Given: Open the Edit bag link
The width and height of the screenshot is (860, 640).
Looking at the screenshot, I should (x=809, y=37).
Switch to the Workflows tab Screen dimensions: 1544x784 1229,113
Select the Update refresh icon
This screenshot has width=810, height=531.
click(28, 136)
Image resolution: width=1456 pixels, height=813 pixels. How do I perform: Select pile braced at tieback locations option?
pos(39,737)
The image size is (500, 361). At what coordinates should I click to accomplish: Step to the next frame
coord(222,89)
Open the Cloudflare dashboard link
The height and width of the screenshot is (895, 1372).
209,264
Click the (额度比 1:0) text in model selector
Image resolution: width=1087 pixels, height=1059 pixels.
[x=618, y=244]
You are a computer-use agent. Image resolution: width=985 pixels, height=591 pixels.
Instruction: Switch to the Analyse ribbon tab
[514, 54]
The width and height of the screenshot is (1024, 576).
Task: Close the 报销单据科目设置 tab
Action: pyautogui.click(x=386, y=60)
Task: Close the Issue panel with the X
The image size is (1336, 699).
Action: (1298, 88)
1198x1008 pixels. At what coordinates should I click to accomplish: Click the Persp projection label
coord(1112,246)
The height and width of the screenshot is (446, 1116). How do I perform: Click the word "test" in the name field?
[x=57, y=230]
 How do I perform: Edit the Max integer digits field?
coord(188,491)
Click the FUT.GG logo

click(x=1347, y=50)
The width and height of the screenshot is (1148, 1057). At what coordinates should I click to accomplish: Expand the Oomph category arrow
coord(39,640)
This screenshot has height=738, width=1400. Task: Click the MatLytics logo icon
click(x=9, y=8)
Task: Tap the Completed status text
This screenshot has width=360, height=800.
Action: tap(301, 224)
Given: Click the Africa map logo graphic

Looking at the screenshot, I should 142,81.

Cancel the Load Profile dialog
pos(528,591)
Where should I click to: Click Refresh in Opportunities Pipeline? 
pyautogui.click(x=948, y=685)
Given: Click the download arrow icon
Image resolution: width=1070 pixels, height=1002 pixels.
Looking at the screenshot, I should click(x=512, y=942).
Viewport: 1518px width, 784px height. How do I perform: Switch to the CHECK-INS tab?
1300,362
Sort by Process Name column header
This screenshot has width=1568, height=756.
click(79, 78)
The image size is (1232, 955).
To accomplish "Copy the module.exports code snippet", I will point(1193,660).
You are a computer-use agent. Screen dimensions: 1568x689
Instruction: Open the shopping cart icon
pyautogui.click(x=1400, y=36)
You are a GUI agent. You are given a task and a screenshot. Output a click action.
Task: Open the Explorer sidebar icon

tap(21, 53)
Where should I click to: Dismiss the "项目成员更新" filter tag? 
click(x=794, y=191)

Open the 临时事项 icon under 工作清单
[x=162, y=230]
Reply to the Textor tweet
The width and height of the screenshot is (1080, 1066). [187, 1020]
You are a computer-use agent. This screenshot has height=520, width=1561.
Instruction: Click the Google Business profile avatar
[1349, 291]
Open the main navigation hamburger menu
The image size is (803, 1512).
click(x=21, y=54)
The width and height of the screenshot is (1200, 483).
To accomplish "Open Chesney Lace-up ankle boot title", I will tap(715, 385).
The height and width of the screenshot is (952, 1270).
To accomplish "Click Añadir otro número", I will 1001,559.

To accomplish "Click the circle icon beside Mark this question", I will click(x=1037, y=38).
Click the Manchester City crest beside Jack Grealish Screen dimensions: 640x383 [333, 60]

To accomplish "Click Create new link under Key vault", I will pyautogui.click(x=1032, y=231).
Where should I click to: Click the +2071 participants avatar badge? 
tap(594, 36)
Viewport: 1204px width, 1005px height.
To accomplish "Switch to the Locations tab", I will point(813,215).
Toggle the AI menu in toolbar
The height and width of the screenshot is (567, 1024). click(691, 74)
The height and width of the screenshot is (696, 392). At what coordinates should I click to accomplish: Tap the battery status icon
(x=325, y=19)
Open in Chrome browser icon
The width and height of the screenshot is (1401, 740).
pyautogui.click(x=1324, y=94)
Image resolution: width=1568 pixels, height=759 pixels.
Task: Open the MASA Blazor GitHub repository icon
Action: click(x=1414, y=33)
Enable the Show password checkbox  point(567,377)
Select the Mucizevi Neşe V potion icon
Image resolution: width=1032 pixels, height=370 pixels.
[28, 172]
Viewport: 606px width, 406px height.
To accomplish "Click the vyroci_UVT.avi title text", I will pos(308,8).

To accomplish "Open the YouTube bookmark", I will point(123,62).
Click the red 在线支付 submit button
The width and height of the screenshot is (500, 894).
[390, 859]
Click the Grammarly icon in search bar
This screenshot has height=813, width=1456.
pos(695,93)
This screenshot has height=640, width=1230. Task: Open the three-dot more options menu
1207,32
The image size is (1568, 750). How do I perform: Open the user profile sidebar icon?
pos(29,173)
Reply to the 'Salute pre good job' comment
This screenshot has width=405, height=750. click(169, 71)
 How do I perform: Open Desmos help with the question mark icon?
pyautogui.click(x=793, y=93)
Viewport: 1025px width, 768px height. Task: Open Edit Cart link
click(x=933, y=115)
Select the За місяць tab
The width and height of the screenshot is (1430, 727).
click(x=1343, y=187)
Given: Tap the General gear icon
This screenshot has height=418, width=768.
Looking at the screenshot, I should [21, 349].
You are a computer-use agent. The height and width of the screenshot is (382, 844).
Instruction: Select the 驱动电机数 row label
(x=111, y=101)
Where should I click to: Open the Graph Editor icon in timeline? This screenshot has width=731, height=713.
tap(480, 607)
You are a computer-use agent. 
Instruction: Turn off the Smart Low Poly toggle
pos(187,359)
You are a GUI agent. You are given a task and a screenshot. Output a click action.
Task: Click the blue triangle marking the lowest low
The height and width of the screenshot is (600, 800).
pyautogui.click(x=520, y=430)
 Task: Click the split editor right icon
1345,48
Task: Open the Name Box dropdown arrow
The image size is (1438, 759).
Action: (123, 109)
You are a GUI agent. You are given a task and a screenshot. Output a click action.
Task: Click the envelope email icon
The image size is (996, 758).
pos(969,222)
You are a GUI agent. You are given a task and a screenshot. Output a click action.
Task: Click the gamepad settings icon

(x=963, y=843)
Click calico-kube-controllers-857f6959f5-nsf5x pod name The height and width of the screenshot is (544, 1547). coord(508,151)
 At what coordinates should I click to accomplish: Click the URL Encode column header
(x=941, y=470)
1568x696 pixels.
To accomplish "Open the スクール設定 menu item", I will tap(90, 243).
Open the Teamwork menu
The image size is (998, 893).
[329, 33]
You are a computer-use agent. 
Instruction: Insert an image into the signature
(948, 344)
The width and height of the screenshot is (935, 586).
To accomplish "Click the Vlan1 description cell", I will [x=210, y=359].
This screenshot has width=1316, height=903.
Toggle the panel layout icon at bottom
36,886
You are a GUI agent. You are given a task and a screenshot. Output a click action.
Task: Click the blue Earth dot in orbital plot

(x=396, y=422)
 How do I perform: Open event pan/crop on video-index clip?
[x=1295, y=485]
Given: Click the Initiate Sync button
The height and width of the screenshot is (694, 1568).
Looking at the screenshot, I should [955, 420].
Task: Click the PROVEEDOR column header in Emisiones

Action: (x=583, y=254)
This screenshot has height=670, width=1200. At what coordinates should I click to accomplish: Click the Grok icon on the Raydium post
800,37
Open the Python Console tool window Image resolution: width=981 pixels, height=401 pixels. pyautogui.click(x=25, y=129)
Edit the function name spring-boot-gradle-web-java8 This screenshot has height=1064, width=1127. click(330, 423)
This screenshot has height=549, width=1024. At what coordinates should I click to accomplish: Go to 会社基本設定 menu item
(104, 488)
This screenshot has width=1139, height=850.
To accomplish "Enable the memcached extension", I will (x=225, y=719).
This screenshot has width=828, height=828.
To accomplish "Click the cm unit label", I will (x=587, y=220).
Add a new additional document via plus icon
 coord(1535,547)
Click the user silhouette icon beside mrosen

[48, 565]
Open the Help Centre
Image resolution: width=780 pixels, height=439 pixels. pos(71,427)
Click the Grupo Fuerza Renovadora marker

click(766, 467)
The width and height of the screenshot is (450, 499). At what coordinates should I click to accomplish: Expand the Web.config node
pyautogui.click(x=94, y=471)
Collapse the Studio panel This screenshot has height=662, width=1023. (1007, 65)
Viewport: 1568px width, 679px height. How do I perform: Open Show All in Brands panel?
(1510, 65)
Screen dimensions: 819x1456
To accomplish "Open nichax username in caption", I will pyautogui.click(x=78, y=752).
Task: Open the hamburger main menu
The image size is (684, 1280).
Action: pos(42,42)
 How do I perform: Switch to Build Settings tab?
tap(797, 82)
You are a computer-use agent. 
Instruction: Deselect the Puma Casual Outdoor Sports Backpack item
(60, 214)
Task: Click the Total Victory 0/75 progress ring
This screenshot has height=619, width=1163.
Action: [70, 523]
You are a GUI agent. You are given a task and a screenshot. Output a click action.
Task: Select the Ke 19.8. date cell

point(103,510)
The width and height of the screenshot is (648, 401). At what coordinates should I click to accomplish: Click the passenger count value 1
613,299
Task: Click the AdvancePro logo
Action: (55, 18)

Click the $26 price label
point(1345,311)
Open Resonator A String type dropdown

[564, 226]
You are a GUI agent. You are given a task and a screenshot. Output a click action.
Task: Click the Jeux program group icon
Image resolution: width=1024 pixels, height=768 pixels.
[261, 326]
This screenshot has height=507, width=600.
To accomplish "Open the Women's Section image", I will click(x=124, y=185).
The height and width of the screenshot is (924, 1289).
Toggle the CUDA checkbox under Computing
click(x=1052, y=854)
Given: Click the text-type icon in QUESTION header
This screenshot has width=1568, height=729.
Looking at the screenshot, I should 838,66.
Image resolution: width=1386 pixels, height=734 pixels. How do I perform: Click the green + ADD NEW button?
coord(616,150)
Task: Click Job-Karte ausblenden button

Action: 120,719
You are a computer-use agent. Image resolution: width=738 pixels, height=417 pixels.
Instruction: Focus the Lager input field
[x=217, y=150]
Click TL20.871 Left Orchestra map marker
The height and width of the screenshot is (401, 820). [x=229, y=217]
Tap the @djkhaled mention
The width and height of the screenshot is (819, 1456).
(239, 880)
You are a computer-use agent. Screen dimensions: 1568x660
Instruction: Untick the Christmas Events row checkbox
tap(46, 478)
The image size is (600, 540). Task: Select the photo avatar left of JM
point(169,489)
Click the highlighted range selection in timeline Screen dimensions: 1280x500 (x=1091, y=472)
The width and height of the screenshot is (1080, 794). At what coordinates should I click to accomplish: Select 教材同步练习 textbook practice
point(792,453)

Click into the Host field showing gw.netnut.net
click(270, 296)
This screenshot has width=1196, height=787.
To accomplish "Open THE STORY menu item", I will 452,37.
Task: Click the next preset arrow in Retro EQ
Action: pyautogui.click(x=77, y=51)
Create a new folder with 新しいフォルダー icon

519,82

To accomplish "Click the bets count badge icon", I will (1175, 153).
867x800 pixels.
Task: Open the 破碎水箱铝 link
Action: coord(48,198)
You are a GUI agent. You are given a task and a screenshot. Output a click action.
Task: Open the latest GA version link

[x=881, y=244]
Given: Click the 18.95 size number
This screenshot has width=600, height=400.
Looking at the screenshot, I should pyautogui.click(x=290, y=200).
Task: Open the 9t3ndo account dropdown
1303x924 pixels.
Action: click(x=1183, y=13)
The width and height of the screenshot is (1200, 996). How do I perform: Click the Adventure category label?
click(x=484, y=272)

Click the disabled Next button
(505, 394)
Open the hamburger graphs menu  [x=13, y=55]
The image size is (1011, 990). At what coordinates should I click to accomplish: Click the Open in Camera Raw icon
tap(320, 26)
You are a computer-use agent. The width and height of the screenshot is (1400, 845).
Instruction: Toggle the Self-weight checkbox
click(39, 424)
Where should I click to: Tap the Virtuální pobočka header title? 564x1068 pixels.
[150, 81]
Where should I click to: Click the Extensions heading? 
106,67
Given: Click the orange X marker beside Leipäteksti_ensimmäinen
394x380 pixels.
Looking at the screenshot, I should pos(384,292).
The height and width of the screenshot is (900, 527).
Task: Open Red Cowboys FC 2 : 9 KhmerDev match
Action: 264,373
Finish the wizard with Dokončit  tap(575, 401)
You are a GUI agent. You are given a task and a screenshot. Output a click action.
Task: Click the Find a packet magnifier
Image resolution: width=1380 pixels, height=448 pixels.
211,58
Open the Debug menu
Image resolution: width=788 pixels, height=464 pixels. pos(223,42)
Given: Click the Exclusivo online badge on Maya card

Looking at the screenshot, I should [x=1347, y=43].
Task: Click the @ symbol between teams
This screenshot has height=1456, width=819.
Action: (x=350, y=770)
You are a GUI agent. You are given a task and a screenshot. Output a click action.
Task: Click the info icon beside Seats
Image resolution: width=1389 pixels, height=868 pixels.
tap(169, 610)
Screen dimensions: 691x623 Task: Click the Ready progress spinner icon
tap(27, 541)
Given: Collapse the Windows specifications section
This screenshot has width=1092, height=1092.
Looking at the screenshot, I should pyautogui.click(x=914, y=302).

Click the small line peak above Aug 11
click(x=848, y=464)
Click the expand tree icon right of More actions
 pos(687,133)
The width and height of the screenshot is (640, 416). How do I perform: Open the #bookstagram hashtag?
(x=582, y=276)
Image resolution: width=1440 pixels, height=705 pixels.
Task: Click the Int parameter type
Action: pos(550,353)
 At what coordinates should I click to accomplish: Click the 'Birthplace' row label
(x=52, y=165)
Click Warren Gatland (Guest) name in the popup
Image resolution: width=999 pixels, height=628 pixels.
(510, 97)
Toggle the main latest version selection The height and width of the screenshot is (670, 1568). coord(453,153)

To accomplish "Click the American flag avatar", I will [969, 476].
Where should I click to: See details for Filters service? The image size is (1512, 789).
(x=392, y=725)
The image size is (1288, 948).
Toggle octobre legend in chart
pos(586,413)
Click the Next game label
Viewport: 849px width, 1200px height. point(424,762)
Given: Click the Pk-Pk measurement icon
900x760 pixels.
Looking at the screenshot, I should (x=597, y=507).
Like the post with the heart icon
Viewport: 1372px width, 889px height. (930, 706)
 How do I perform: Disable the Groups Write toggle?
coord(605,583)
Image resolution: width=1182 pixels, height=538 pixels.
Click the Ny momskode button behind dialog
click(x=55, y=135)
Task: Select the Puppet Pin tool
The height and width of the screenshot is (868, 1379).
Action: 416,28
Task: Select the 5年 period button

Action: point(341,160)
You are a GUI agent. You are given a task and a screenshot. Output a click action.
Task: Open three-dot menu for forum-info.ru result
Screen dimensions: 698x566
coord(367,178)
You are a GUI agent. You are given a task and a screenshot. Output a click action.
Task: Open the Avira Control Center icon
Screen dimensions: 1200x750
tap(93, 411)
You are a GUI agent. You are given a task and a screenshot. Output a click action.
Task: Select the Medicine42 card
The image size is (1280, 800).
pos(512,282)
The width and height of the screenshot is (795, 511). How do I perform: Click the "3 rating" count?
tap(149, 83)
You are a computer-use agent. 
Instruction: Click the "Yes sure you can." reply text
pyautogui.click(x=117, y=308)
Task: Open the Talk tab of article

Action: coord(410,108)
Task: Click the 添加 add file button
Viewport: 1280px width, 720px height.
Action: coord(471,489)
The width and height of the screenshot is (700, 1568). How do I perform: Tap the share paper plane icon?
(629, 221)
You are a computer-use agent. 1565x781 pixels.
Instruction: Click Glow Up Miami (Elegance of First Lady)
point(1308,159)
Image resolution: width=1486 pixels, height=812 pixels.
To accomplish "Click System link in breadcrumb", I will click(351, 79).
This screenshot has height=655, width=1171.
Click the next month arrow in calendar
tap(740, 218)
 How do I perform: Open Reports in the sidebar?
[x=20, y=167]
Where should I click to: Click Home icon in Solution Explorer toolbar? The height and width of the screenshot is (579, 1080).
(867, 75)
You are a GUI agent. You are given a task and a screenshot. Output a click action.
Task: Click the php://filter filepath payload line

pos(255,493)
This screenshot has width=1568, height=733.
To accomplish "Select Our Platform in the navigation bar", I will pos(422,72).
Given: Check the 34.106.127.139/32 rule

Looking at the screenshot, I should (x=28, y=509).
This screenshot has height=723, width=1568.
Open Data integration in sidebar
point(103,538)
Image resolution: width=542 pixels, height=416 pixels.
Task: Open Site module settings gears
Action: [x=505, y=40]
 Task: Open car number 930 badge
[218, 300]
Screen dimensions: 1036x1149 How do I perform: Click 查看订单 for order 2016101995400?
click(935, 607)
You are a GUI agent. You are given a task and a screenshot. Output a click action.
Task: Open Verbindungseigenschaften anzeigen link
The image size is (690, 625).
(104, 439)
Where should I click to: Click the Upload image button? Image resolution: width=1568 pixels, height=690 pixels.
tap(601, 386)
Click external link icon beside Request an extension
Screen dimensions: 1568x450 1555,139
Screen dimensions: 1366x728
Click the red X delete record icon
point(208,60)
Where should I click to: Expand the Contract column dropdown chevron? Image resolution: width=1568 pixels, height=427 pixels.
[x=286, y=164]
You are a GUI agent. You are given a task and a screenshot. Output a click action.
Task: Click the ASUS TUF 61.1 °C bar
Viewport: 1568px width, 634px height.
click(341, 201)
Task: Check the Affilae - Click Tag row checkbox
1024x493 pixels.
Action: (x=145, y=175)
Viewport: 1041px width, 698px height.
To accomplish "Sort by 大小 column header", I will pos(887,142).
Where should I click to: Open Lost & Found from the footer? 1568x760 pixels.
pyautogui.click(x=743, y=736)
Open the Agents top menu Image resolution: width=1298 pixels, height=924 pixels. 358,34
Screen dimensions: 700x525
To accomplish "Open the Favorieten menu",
-.-.-
What to produce
Which lines in the records contain the string "button", with case counting? List each of those lines in full.

Task answer
Click the red 在线支付 submit button
Given: Click the Initiate Sync button
Image resolution: width=1386 pixels, height=734 pixels. How do I perform: Click the green + ADD NEW button?
Task: Click Job-Karte ausblenden button
Click the disabled Next button
Click the Ny momskode button behind dialog
Task: Select the 5年 period button
Task: Click the 添加 add file button
Where should I click to: Click the Upload image button? Image resolution: width=1568 pixels, height=690 pixels.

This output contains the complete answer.